TASK 1 ▸ According to the warehousing article, how much of Oceania's existing warehouse space has C.H. Robinson secured?
TASK 2 ▸ From the warehousing article, set down word for word the part that begins with the words containing "Future warehouse space: a" and ends with "costs will follow.".

=== PROVIDED TEXT ===

Warehousing with Intelligence: Increasing Efficiency and Cutting Costs

Traditionally, warehousing has been solely about moving and storing goods. However, recent years have demanded that warehousing become a more dynamic and all-encompassing process. Customers expect to receive goods more quickly, even as the market becomes more challenging for shippers to navigate. This means shippers must seek ways to optimize operations to streamline their supply chain and reduce costs.

Increasing efficiency in warehousing

To allow a business to scale, one important factor is the ability to manage performance in a difficult market. External factors will always hold potential threats, but the ability to manage an overcapacity warehouse can give your business an edge. To accomplish this:

  • Your business must actively search for customized and specialized solutions to your warehousing needs.
  • The solutions you seek must combine cost-efficiencies with continuous improvement to ensure that your goals are met on time and on budget.
  • And finally, they must meet compliance needs for goods stored.

The state of warehousing: Capacity shortages, pricing increases

The current lay of the land in Oceania shows that warehousing is at capacity. Warehouses are full due to over purchasing for Chinese New Year (CNY), in response to COVID, and in preparation for the end of year (EOY). Pockets of space are sporadically opening, but considerable amounts are difficult to come by. Open space is typically filled immediately.

Cold storage and chiller, in particular, continue to have no space available in Oceania, driving warehouse pricing up $7 (AUD) per pallet for standard and as much as +$15 (AUD) frozen (Sydney). Because the constraints of the market govern price, the situation could get worse before it gets better.

Future warehouse space: a shift in the market?

Currently, there is no predicted change in warehouse availability or pricing for at least the next six months. Market relief will likely come in the form of new builds, rather than the loosening of existing space constraints. The real estate market in Oceania has an estimated 400,000 square meters (SQM) of existing warehouse space, and C.H. Robinson has secured about 120,000 SQM of this available space.

This will encourage businesses to look at warehousing modelling to determine whether they may have over purchased because of CNY, COVID, or EOY. Ultimately though, the market will dry, and with that inevitable swing, cost storage per pallet will be reduced. Additionally, once new builds begin to become available, we predict a reduction in warehouse costs will follow.

=== STORED DATA ===

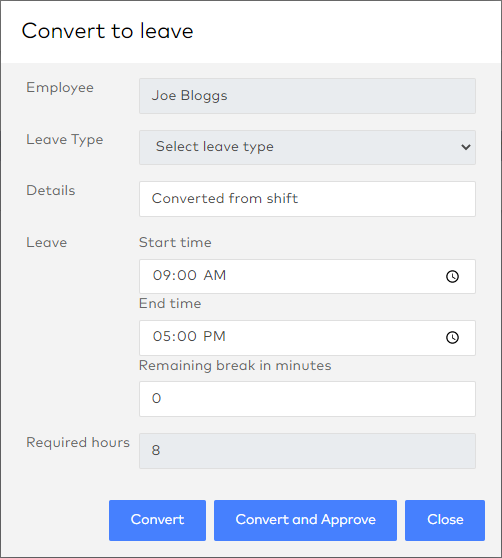Screen dimensions: 502x558
Task: Click the Convert and Approve button
Action: [x=305, y=520]
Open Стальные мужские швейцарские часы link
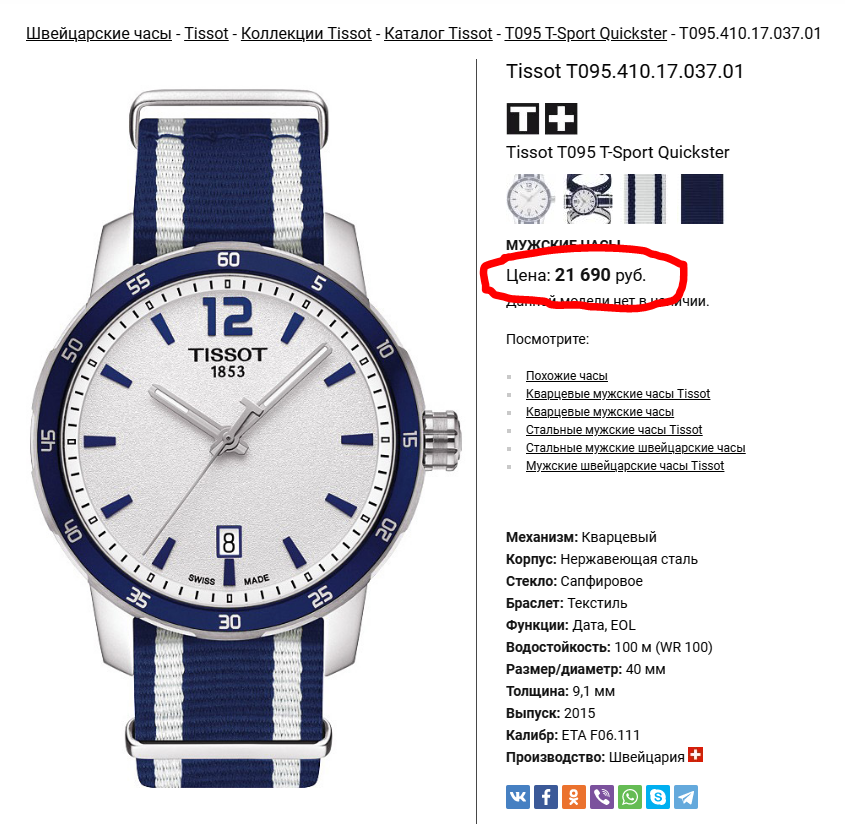Viewport: 845px width, 824px height. pyautogui.click(x=635, y=448)
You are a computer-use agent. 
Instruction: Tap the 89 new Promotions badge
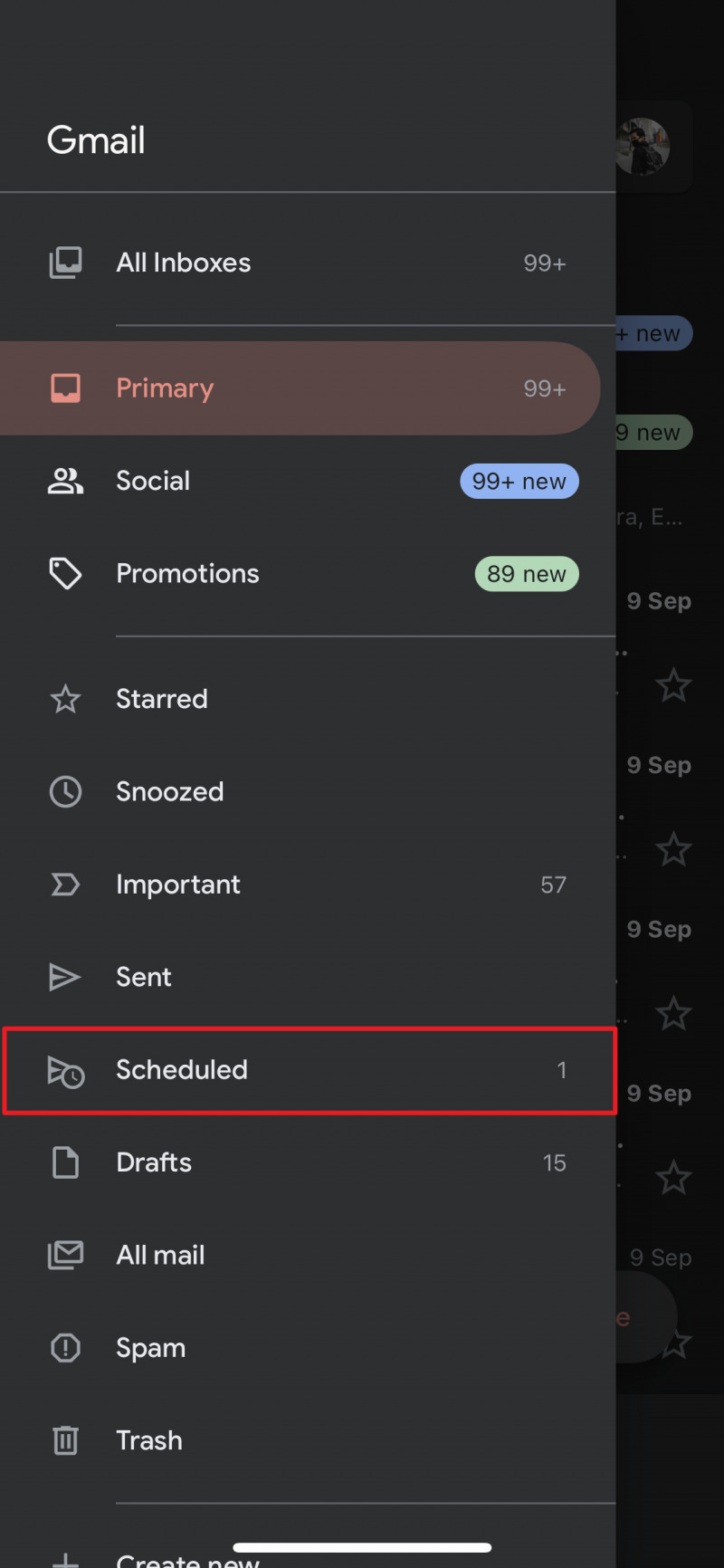[527, 574]
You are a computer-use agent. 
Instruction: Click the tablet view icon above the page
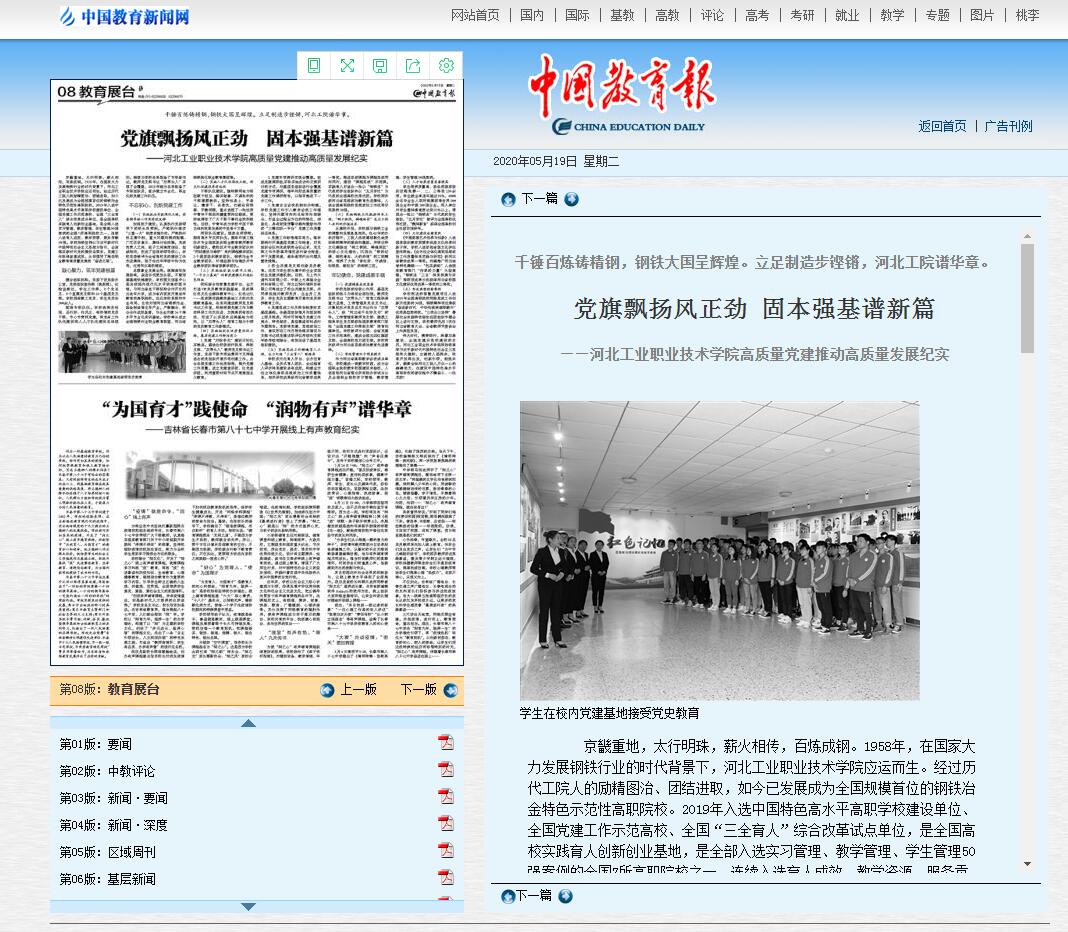pos(314,65)
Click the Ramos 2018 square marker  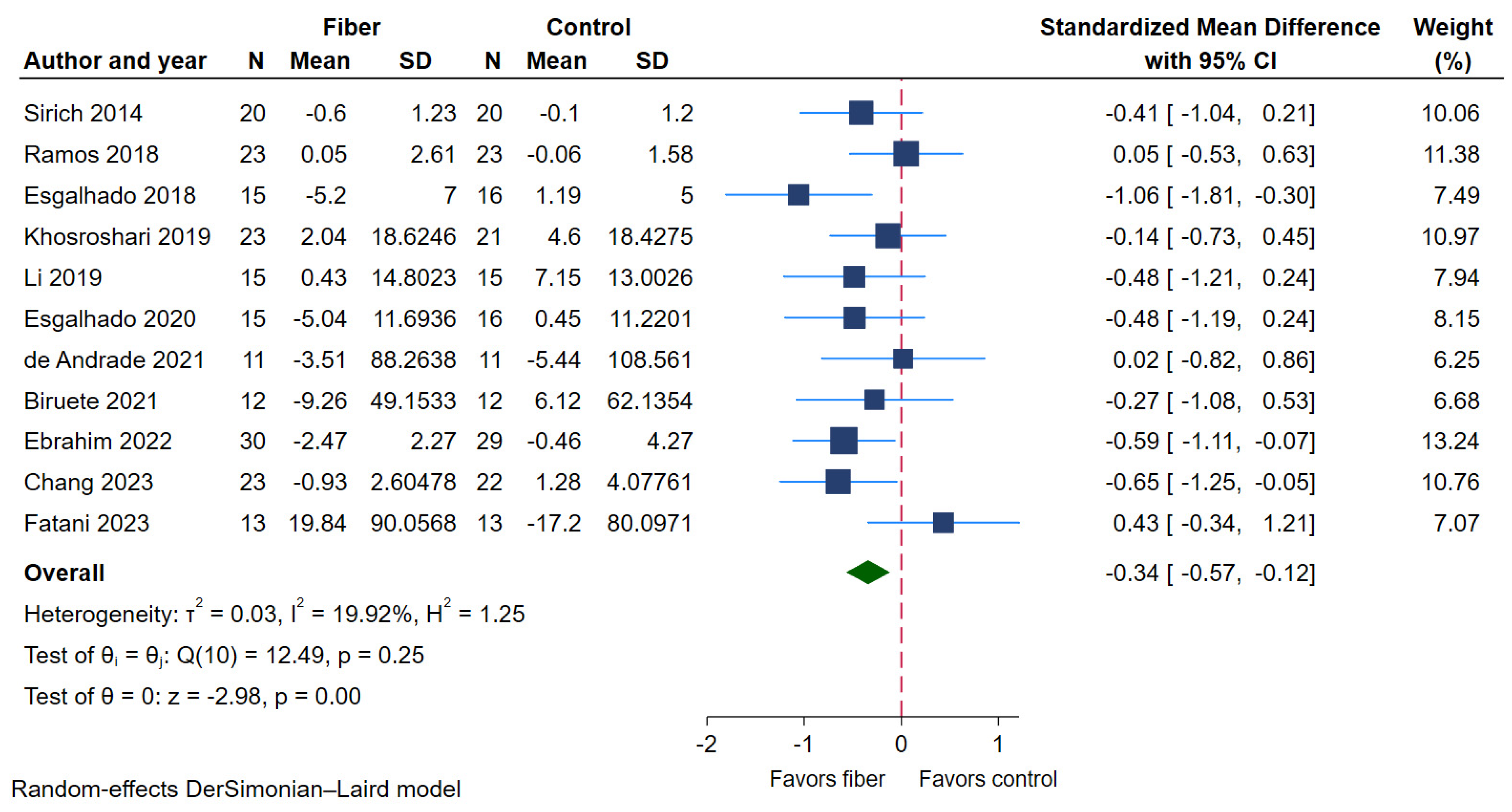click(906, 154)
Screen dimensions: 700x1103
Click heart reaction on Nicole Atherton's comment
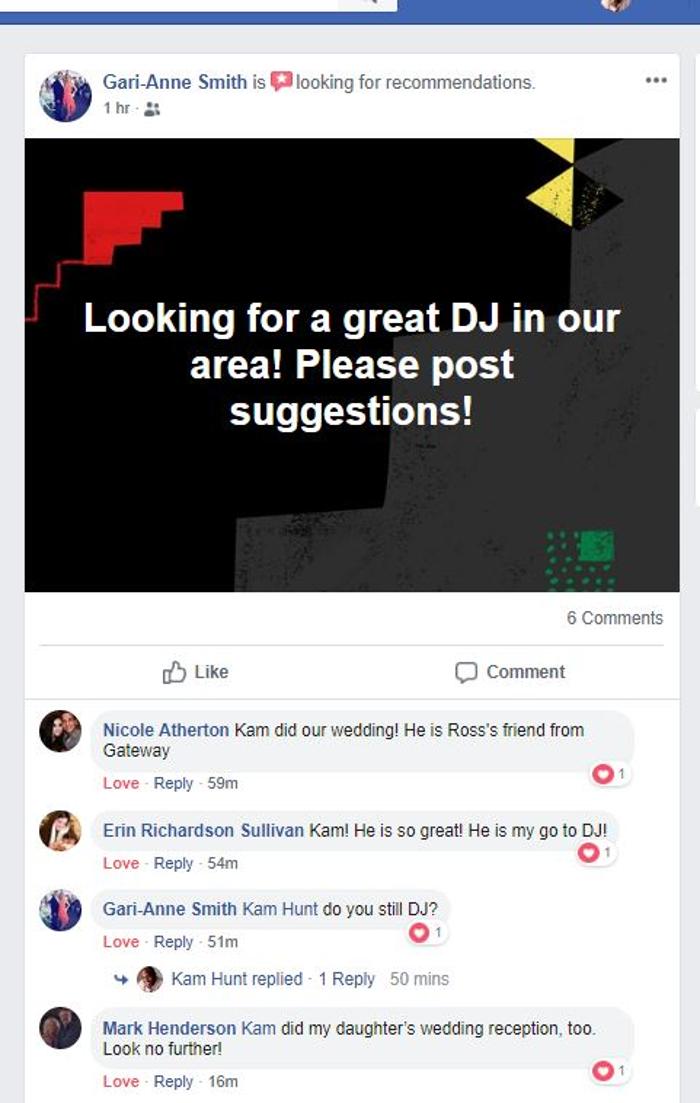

===

ANSWER AREA 1 ▸ About 120,000 square meters (SQM).

ANSWER AREA 2 ▸
Future warehouse space: a shift in the market?

Currently, there is no predicted change in warehouse availability or pricing for at least the next six months. Market relief will likely come in the form of new builds, rather than the loosening of existing space constraints. The real estate market in Oceania has an estimated 400,000 square meters (SQM) of existing warehouse space, and C.H. Robinson has secured about 120,000 SQM of this available space.

This will encourage businesses to look at warehousing modelling to determine whether they may have over purchased because of CNY, COVID, or EOY. Ultimately though, the market will dry, and with that inevitable swing, cost storage per pallet will be reduced. Additionally, once new builds begin to become available, we predict a reduction in warehouse costs will follow.